Sentencing Ashley, His Honour Judge David Goodin said: “These are not trivial offences, neither are they minor infringements. There is nothing trivial about a rocket launcher, mortars, riot guns and anti-tank guns.

“You were a respected firearms dealer in this county, working for the police force. You have held the authority of the Home Office to possess some prohibited weapons, while your military bearing, punctilious courtesy and undoubted skill as a gunsmith gave you deserved respect.

“It became apparent during your long trial that you had created a world of fantasy about yourself and your military service - a world in which you preferred to live.

“That would be unremarkable in a small boy, and even in an adult living in his own world of make-believe it would not be a cause for concern, but not when that adult is a registered firearms dealer, authority holder, and holder of firearms and shotgun certificates.

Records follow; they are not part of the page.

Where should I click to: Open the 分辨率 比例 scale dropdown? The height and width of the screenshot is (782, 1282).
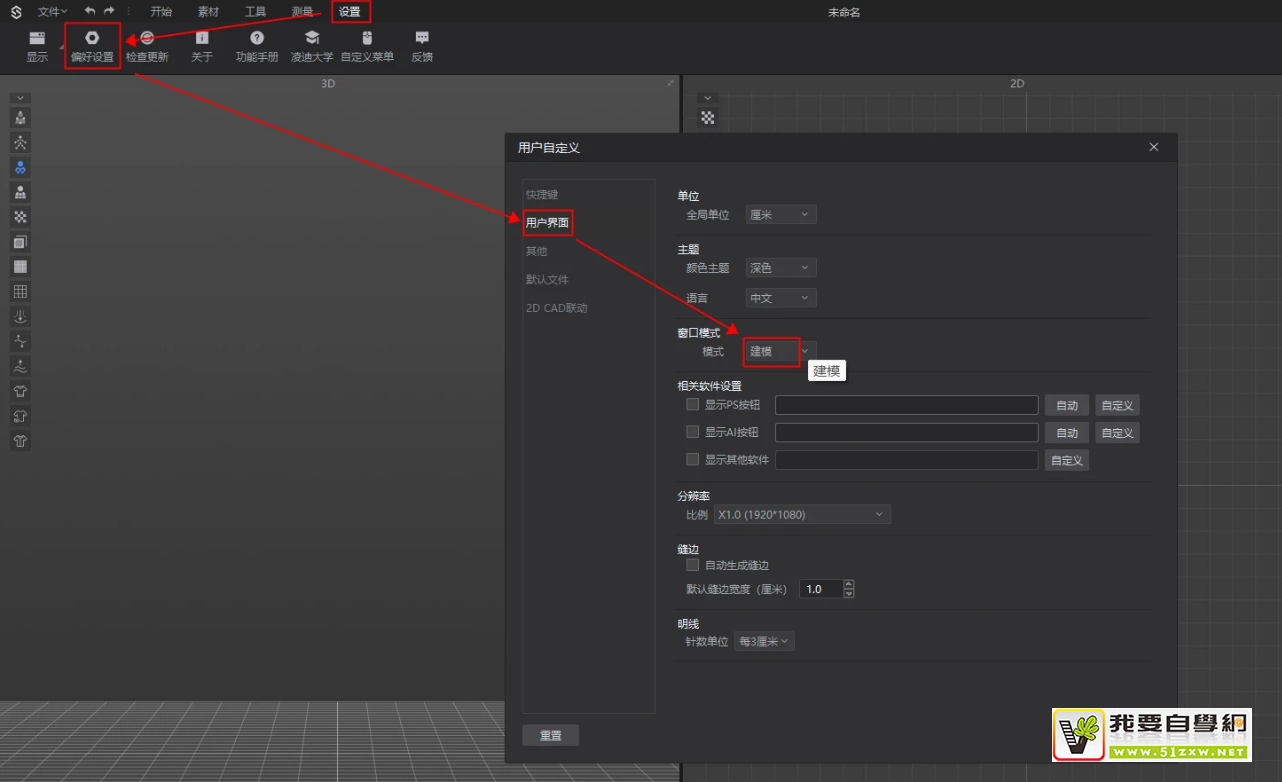(801, 515)
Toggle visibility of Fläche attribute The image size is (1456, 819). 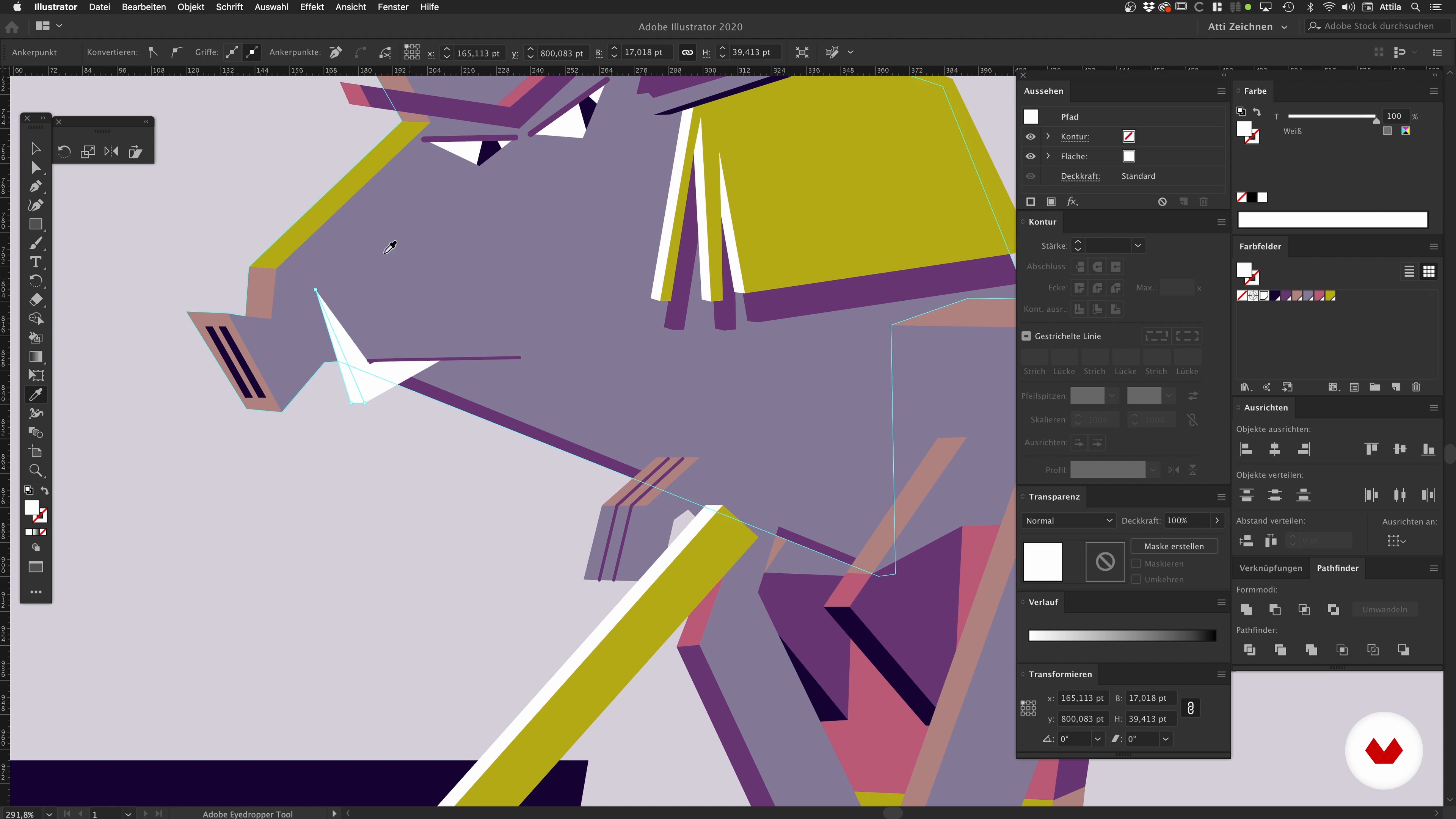[x=1031, y=156]
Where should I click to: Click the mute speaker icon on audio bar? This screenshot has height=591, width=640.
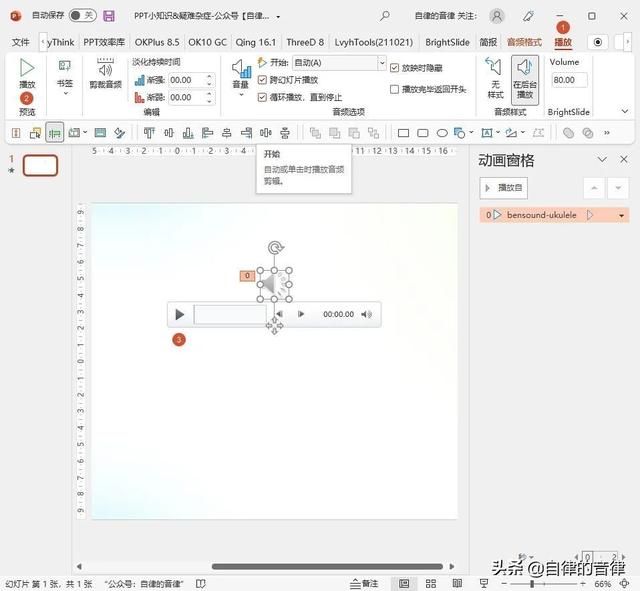point(366,314)
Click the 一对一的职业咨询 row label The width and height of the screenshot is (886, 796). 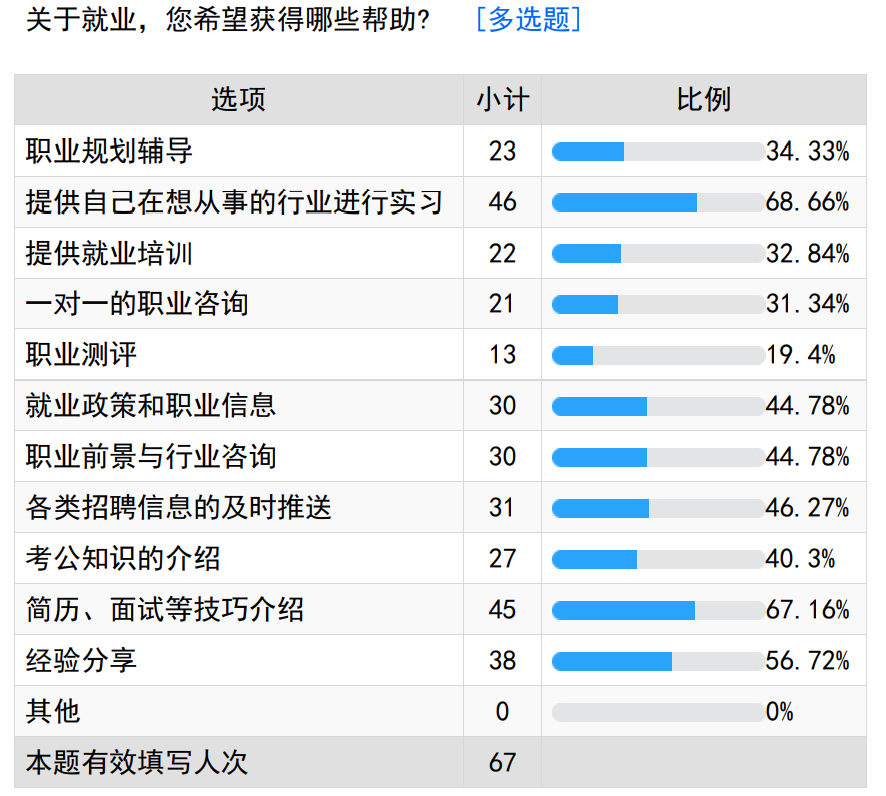(137, 303)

“I have no doubt at all that you regard yourself as a thoroughly law-abiding citizen, and I have no doubt in every respect but one you are exactly that.”

Judge Goodin went on to accuse Ashley of “deliberately flouting” the law, but said the former dealer was still held in high regard due to his years of dedicated service.

He made no order as to costs, and ruled the weapons confiscated would remain with the police - but said ones properly regarded as antiques may be returned to Ashley.

Following the hearing, Ashley's solicitor said his client intended to appeal against one of the convictions.